### [What to do]
Copy these lines word for word, starting at the line that has "Click the 自动电平" and ending after the line that has "[x=327, y=187]".

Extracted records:
Start

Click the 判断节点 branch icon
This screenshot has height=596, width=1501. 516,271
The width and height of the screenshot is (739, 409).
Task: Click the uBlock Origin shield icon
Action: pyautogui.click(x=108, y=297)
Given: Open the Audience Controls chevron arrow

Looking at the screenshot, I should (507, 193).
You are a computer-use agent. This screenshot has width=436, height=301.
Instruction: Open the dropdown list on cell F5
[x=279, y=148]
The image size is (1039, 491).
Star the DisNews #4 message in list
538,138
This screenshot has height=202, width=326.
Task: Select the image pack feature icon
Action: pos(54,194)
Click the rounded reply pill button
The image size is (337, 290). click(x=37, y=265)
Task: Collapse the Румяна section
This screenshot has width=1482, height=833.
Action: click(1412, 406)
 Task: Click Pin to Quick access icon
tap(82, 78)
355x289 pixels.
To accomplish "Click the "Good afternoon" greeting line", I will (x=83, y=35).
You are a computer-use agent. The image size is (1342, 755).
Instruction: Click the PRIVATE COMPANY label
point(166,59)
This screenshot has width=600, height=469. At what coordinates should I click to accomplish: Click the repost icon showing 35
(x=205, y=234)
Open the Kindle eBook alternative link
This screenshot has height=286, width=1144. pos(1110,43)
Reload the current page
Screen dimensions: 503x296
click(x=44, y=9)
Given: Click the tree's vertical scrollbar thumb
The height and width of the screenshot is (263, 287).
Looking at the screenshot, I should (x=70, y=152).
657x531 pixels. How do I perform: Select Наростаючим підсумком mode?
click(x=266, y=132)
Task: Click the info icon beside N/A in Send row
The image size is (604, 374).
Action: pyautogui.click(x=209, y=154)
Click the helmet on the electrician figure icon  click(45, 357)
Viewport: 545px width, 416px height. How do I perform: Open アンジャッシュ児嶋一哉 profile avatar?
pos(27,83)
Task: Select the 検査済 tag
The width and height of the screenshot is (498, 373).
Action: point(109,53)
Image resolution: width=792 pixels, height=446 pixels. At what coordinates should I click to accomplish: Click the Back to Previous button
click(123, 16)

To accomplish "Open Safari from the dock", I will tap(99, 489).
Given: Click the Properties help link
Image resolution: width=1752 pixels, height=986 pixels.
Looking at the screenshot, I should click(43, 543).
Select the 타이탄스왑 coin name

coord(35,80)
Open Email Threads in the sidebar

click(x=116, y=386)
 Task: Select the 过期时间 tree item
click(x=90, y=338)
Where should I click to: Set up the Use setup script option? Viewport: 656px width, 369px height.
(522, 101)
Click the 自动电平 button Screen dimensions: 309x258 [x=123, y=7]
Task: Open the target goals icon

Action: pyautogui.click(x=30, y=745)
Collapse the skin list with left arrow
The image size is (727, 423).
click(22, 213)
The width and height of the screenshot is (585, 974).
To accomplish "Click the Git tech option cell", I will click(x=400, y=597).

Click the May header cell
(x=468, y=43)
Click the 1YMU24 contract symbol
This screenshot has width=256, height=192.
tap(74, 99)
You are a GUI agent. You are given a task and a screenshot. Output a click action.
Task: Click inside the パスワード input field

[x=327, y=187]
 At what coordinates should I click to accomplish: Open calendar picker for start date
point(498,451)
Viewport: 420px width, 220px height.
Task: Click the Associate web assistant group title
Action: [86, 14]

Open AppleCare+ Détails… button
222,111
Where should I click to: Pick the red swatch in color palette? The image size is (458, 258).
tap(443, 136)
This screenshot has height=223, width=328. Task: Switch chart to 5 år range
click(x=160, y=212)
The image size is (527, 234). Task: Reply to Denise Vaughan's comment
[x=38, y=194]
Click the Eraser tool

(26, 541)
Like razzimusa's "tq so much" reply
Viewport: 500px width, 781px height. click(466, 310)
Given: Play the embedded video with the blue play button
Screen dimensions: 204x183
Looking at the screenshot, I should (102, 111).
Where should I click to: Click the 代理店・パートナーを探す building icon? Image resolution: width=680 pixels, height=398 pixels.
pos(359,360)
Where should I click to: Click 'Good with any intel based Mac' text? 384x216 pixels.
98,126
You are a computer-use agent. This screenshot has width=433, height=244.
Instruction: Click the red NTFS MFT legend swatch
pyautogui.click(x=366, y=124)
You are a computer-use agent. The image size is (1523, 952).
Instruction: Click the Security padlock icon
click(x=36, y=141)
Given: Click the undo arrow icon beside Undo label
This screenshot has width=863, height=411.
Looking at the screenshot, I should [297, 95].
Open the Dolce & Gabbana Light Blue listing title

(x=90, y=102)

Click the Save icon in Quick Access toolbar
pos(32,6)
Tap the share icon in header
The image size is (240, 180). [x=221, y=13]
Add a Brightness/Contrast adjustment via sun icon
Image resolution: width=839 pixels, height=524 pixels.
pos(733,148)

End

### [Task result]
Click the 自动电平 button Screen dimensions: 309x258 [x=123, y=7]
Task: Open the target goals icon

Action: pyautogui.click(x=30, y=745)
Collapse the skin list with left arrow
The image size is (727, 423).
click(22, 213)
The width and height of the screenshot is (585, 974).
To accomplish "Click the Git tech option cell", I will click(x=400, y=597).

Click the May header cell
(x=468, y=43)
Click the 1YMU24 contract symbol
This screenshot has width=256, height=192.
tap(74, 99)
You are a GUI agent. You are given a task and a screenshot. Output a click action.
Task: Click inside the パスワード input field

[x=327, y=187]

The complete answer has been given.